The first part of the book is dedicated to the syntactic analysis of fragments, which is investigated with experimental methods. Currently, there are competing theoretical analyses of fragments, which relied almost only on introspective judgements. The experi ments presented in this book constitute a first systematic evaluation of their predictions and, taken together, support an in situ ellipsis account of fragments, as has been suggested by Reich (2007).

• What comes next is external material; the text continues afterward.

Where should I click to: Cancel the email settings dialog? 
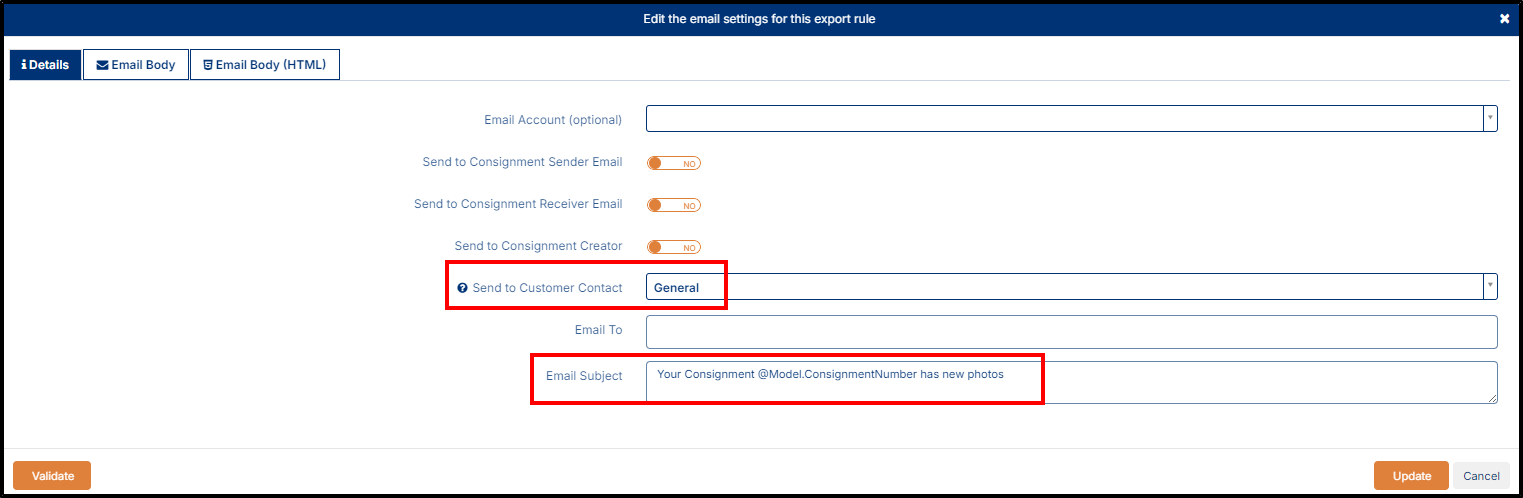coord(1481,476)
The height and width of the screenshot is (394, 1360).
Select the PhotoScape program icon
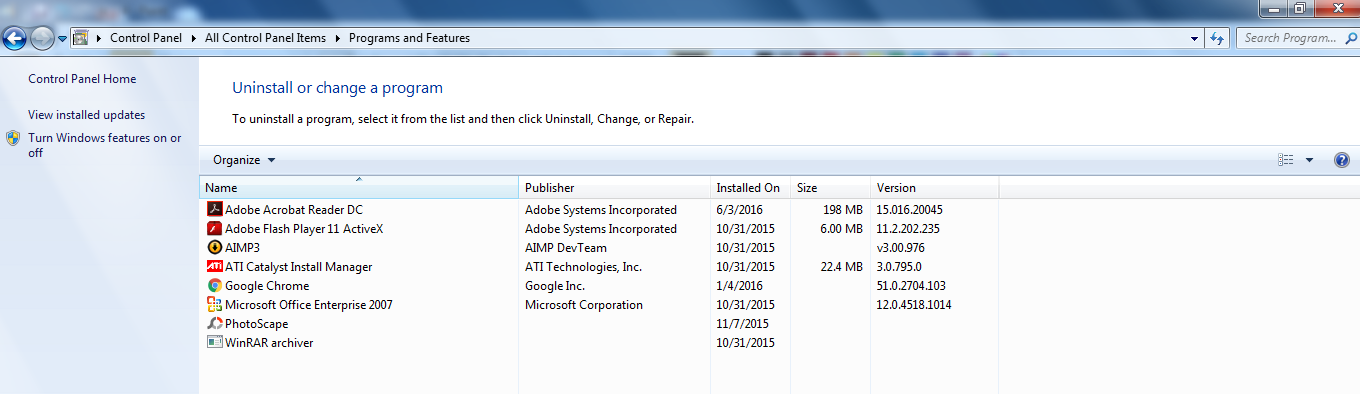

The second part of the book addresses the questions of why fragments are used at all, and under which circumstances they are preferred over complete sentences. Syntactic accounts impose licensing conditions on fragments, but they do not explain, why fragments are sometimes (dis)preferred provided that their usage is licensed. This book proposes an information-theoretic account of fragments, which is supported by two experiments: In order to distribute processing effort uniformly across the utterance, predictable words are more likely to be omitted and additional redundancy is inserted before unpredictable words.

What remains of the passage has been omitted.